Imagine that it is spring. The air is crisp. You can taste the moisture in the air, it is sweet.

Imagine that you live and practice medicine in Waverly. Every morning around seven thirty you drive to Jacksonville to make hospital rounds. The morning air invigorates you and your brain works overtime.

That “you” was I.I started practicing in Waverly in 1955, in October. In 1956 when this story took place I knew every little lump in IL104. It does not take long to know the road that you have or like to travel on. After having made hospital rounds I was back in my office by nine.

There is a “dip” in Il104 between Waverly and Franklin around Waverly Lake, a small valley really; where on both sides of the road the trees are greener in the summer and the branches whiter in the winter; there is a hum that accompanies the grinding of the tires. I was driving west, observing the speed limit, when a deer crossed the road ahead of me followed by a beautiful, long haired black cat. They were taking their time, I had to slow down. It was an unusual sight. It seemed that they knew each other; they may have even been friends.

In the doctor’s lounge a small group of doctors gathered, They were doing the same thing as I; made rounds , visited a little mostly about their difficult cases and a small amount of politics and gossip too.

My encounter with the deer and the cat just had to be communicated. As I finished my story, simply and without embellishment, I heard a raspy voice:” Did you turn around”? That came from Charley Johnston (Charles Johnston MD) who was also practicing in Waverly. The question surprised me.I had the habit to analyze a question quickly before answering. At that point I had no idea what he was talking about. I guess I looked dumb because he answered his own question: “I would have”. Now it was my turn: “Why”? Then somebody said:” Charley is superstitious, that’s why”. At that point I underwent a quick mental-quake and wondered if we were in the twentieth century? Then I asked when he turned around on the sight of a crossing cat.” Not too long ago”, he said “I was at Mrs. Tuckers when a pretty Siamese looking cat crossed. The look does not matter. That is bad luck either way. I drove back home. Pulled into the drive. Turned off the motor then turned it back on and started again”.

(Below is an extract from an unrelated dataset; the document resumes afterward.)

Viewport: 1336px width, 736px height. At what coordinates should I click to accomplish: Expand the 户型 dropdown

As I think about this example of superstition I remember an article in an old Paris Match, over four pages long, listing all kinds of events that can usher in or out luck or bad luck. The writer Gilles Tirichard lists all kinds of examples. As one reads them, it becomes more and more complicated even contradictory: one event brings luck in one country but bad luck in another.

Imagine now that you are in France and you are visiting a friend whose house shows these features: Garlic on the front door, horseshoe in the lobby, four- leaf clover on the walls, horn of plenty in the kitchen, thirteen ears of corn on the dining room table, lucky cows crocheted into the curtains. Your friend just saw a black cat crossing the street: now she will not open an umbrella all day, no matter what, and will not sweep until tomorrow. That is not all. She will wash the floor of the entry hall with champagne and will pour salt in the crevices and cracks. All these items and actions mean protection. Allegedly some thirty percent of the people wherever they are located believe in the magic power of certain numbers, days, objects, animals and colors to provide good luck or cause catastrophe. This may be an exaggeration but certain experts claim that it is how the Universe communicates and in some people that replaces religious beliefs.

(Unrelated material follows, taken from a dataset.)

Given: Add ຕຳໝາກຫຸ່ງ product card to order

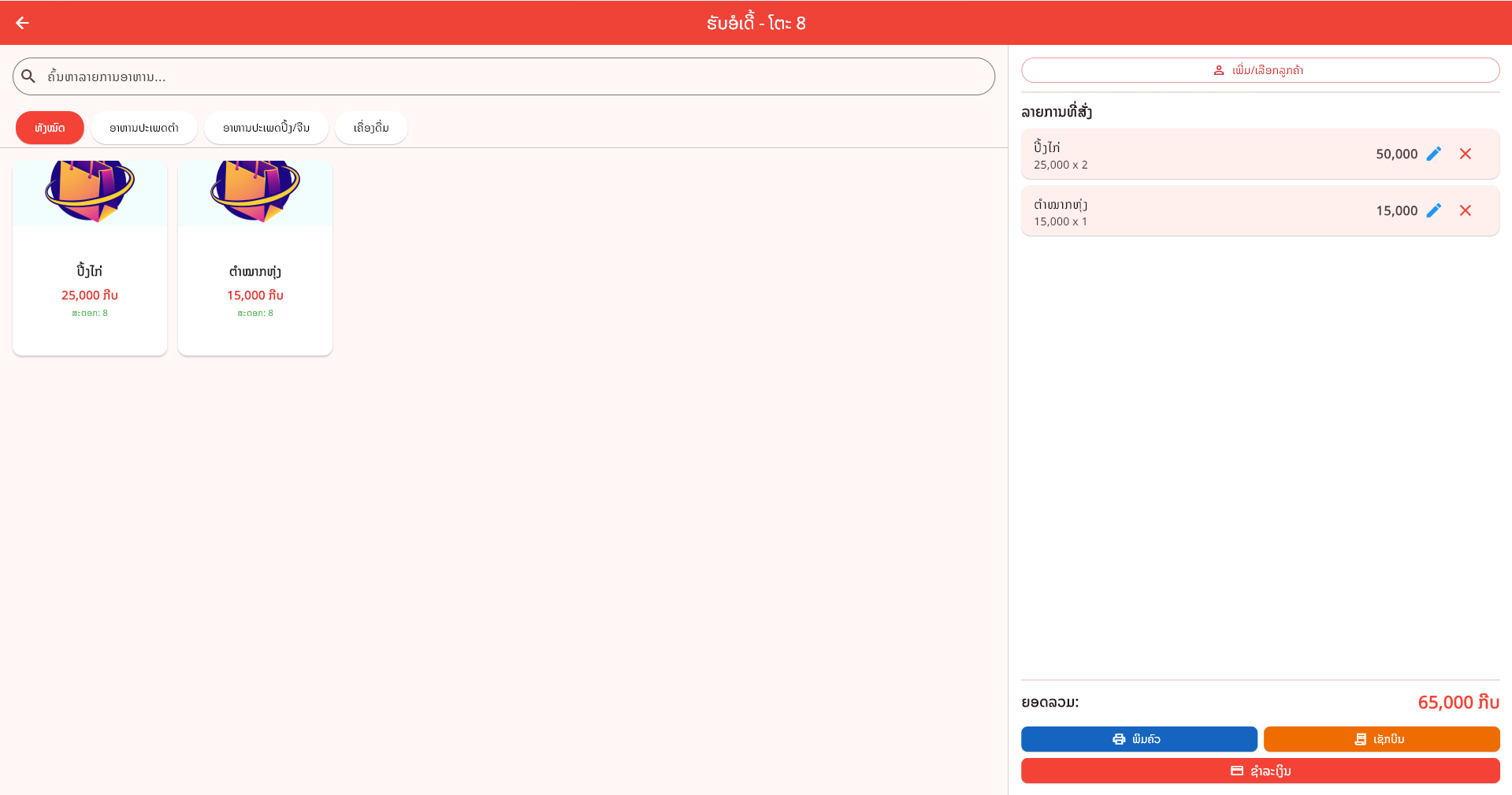Looking at the screenshot, I should (x=255, y=284).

I was exposed to superstitions at an early age. Around ten or so, along with my friends, I practiced pulling off the petals of a daisy and kept counting: “loves me, loves me not”, then we switched to pull our eye lashes and counted the ones between our fingers. I don’t remember how that was interpreted. Itchy eyes announced visitors today or tomorrow depending which eye made the prediction.

Volumes and volumes can be said about superstition but let’s stop here. If you are comfortable with your brand, bundle up with it and be happy.